MLS Program Awards Mary Roney Scholarship
Mischalgrace Diasanta of USC Dornsife Master of Liberal Studies (MLS) has received the Mary Roney Memorial Scholarship for 2013.
MLS presented Diasanta, who as a MLS student wrote about the early depiction of Muslim Filipinos, with the scholarship recently during the program’s annual colloquium.
Diasanta, who graduated from the MLS program in May and works as a graduate affairs coordinator at USC Viterbi School of Engineering, said she has grown personally and scholastically during her time in the MLS program.
“Now as a MLS graduate,” she said, “I’m looking forward to continuing my interdisciplinary inquiries.”
The family of MLS alumna Mary Roney established the award in 2012 to provide support to students who have returned to higher education for graduate multidisciplinary work and who have excelled in the program. The scholarship helps to defray tuition costs.

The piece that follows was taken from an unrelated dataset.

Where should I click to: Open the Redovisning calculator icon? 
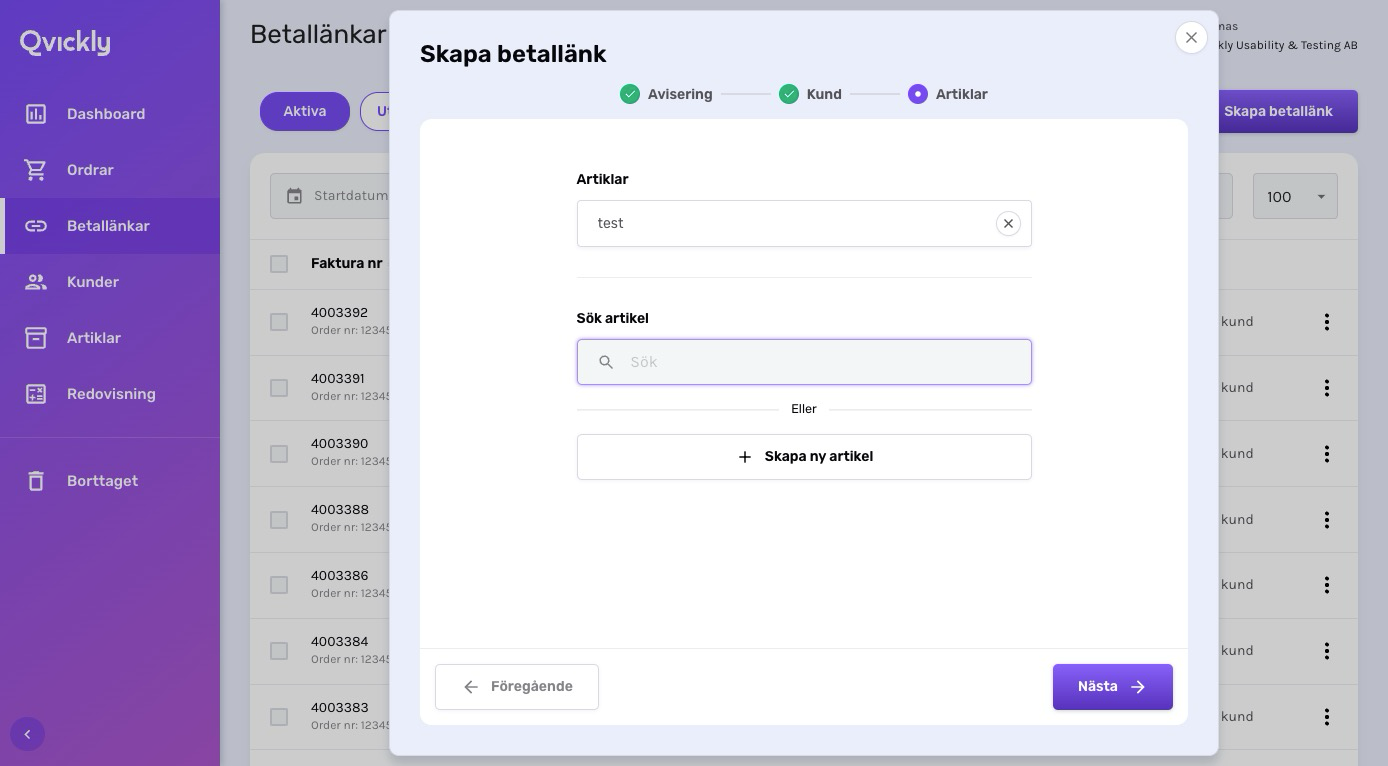pyautogui.click(x=36, y=394)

Born in 1933, Mary Roney was the daughter of a Methodist minister. She grew up in Camden, N.J., and developed intense interests in English literature and European and American history as a young person.
After graduating from Dickenson College in Carlisle, Pa., Roney set aside law school plans to raise her son and daughter with husband Roger. Once her children were older, Roney resumed her education and in 1986 earned a USC Master of Liberal Arts degree, the predecessor to the MLS degree.

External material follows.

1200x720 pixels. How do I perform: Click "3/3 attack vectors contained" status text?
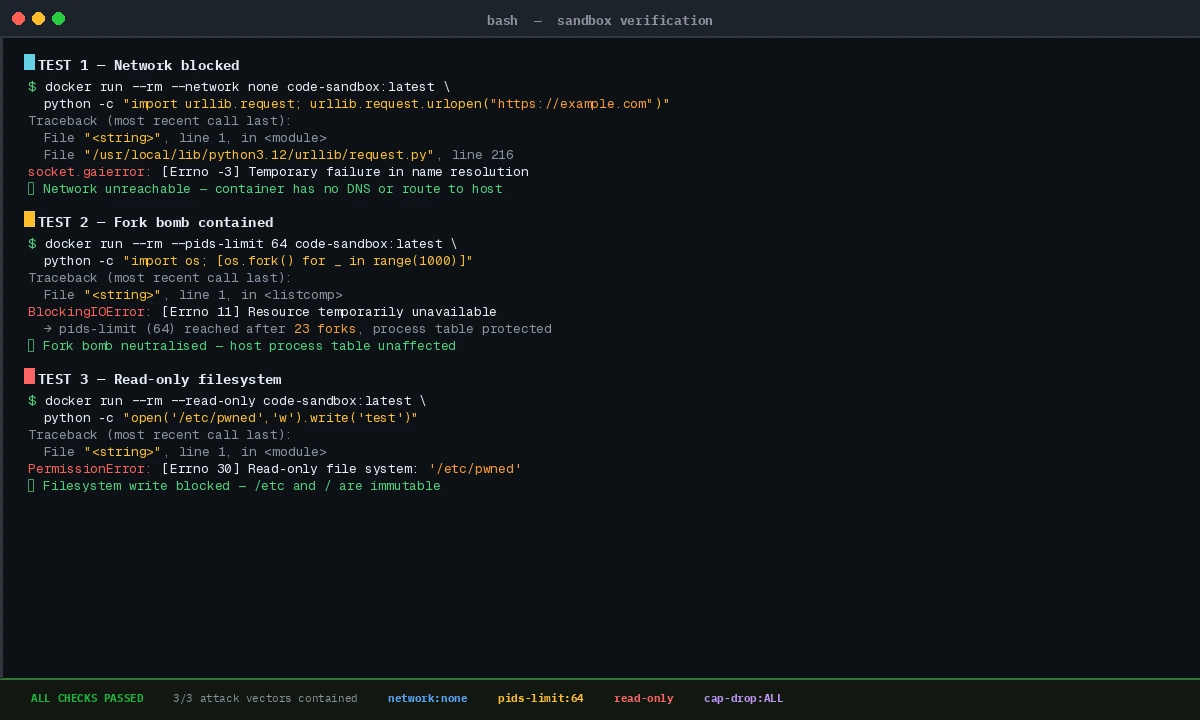pyautogui.click(x=265, y=698)
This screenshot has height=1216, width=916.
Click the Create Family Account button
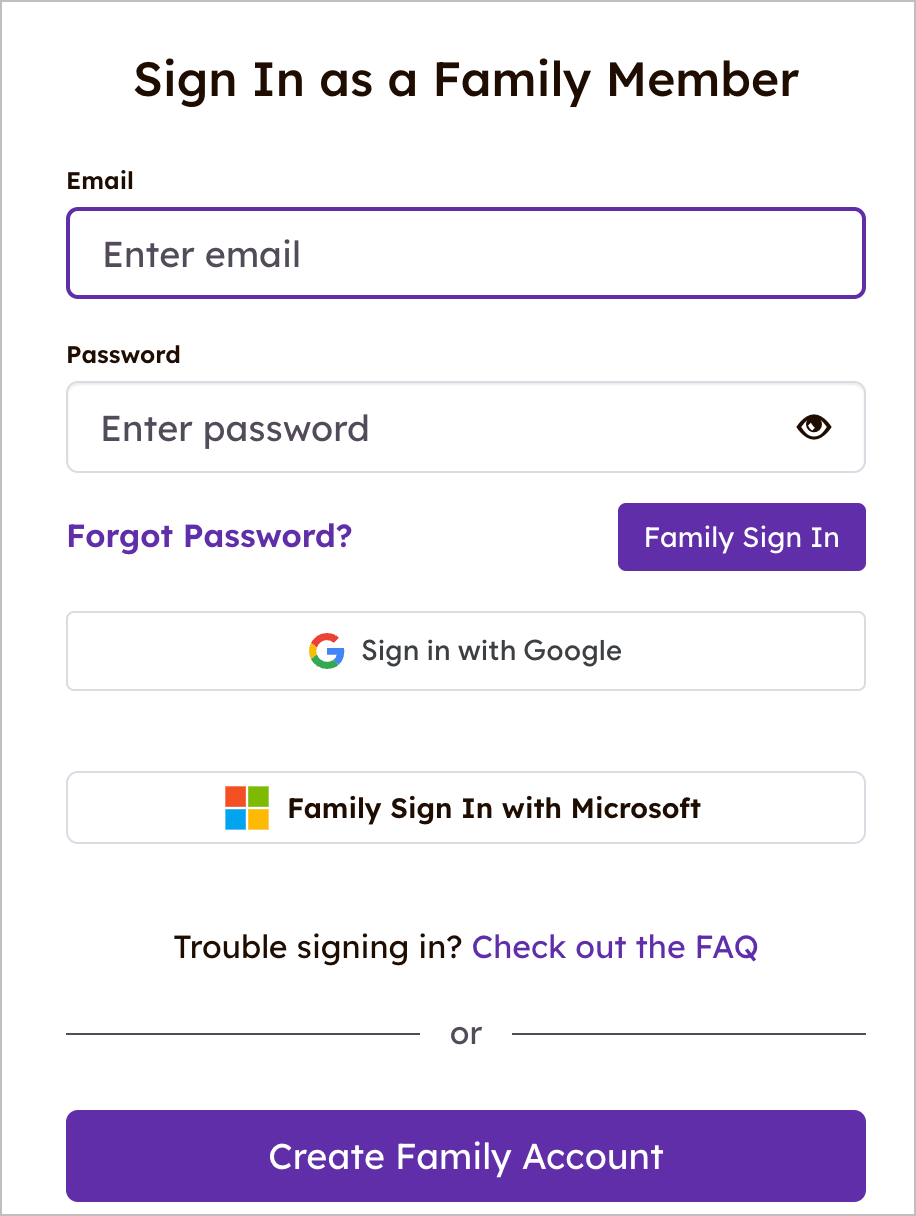pyautogui.click(x=466, y=1156)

In honor of Roney, who died in September 2011, and her love of learning and the enriching experience in the MLA program, her family established the scholarship.
The scholarship ceremony took place in May, shortly before Diasanta graduated from MLS. During the event, Susan Kamei, USC Dornsife associate dean for advanced and professional programs and director of the MLS program, paid tribute to Roney’s commitment to lifelong learning and to her family’s support of MLS.

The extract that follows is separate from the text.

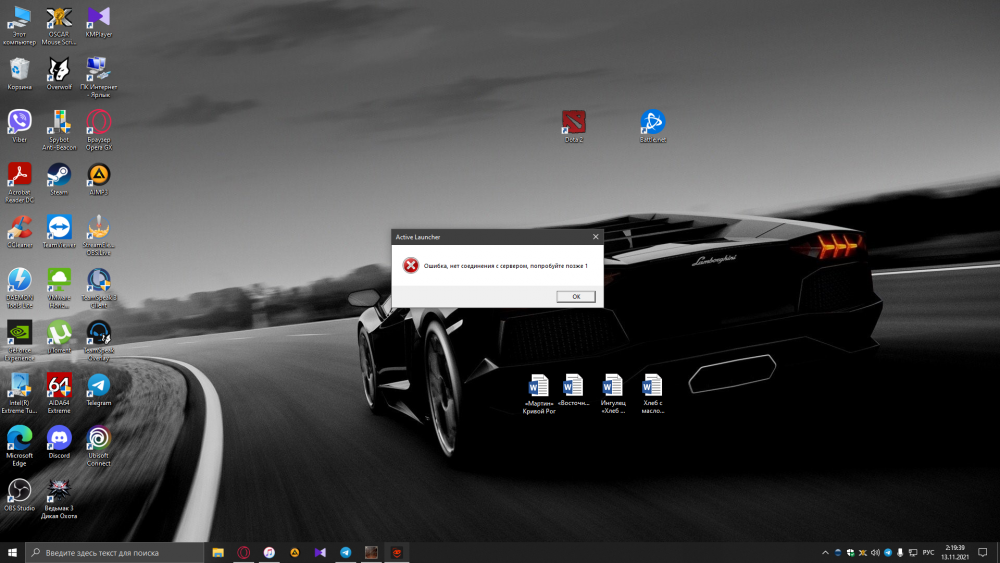The image size is (1000, 563).
Task: Open the Ubisoft Connect shortcut
Action: 98,437
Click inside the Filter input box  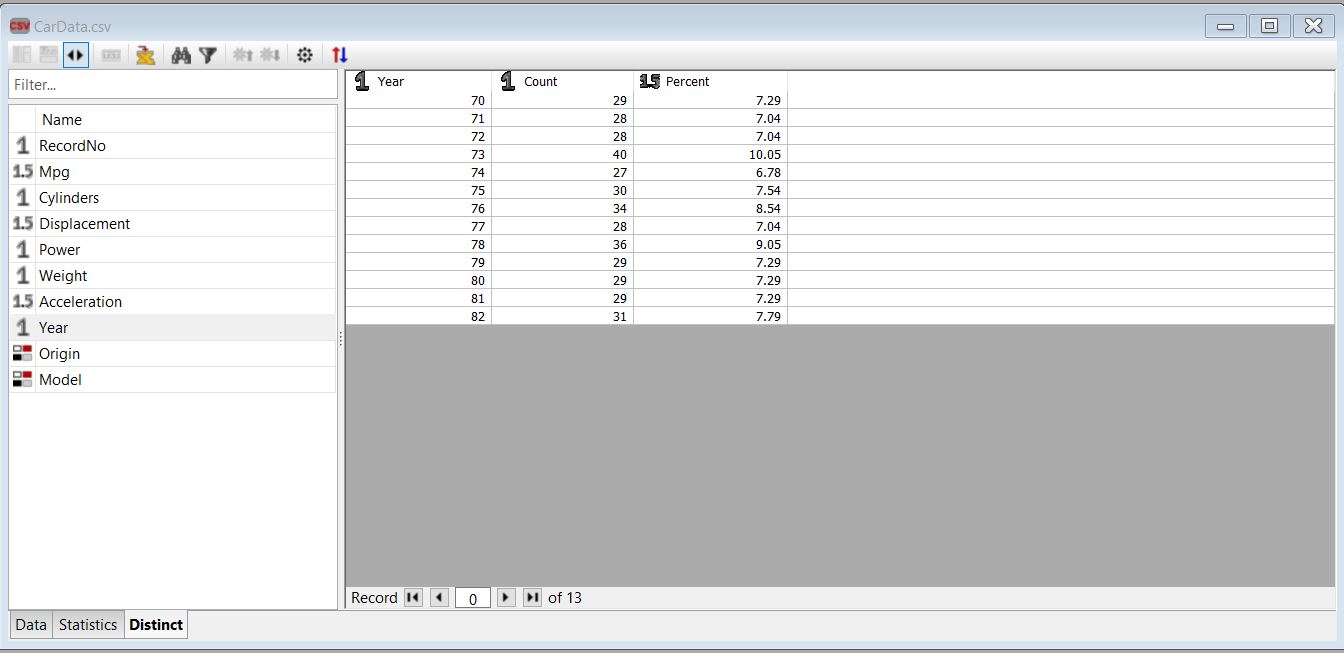172,85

On behalf of the Roney family, Kamei and James R. Kincaid, Aerol Arnold Chair in English and professor of English, presented Diasanta with a bound copy of Roney’s thesis, written about the life of Mary James, the mother of American-born writer Henry James.
Diasanta received her bachelor’s in history with a minor in French at UCLA in 1999, and returned to school at the graduate level because of her desire to develop greater analytical skills in a multidisciplinary context. She served on the MLS Student Association board and has been a frequent volunteer to help with MLS projects.
At the recent 2013 Graduate Liberal Studies Symposium held in San Rafael, Calif., Diasanta presented a paper titled “Familiar Others: Empire and the Image of Muslim Filipinos in American Travel Writings (1902-1913).”
In the project, Diasanta analyzed how Muslim Filipinos were depicted in travel narratives by four American authors after the United States annexation of the Philippines and while the U.S. continued to battle for control in southern Philippines. She also studied how current representations of Muslims had roots in America’s first imperial expansion overseas.
“As was the case for Mary Roney, Mischal has a great love of travel, anthropology, history, political science and literature, and she has drawn upon those passions to produce an outstanding research project,” Kamei said. “Mischal was the consensus selection among the faculty for this year’s Roney Scholarship because her summative project represents the kind of exemplary research, rigorous thinking, creativity and well-crafted writing that we aspire all of our students to achieve.”
The Master of Liberal Studies program offers graduate studies for professional development and personal enrichment. Weekly evening seminar-style classes make it possible for the working professional to enroll on a part-time basis. Students also may enroll full-time. MLS students receive individual writing instruction and mentoring from USC Dornsife faculty, and enjoy camaraderie with diverse classmates.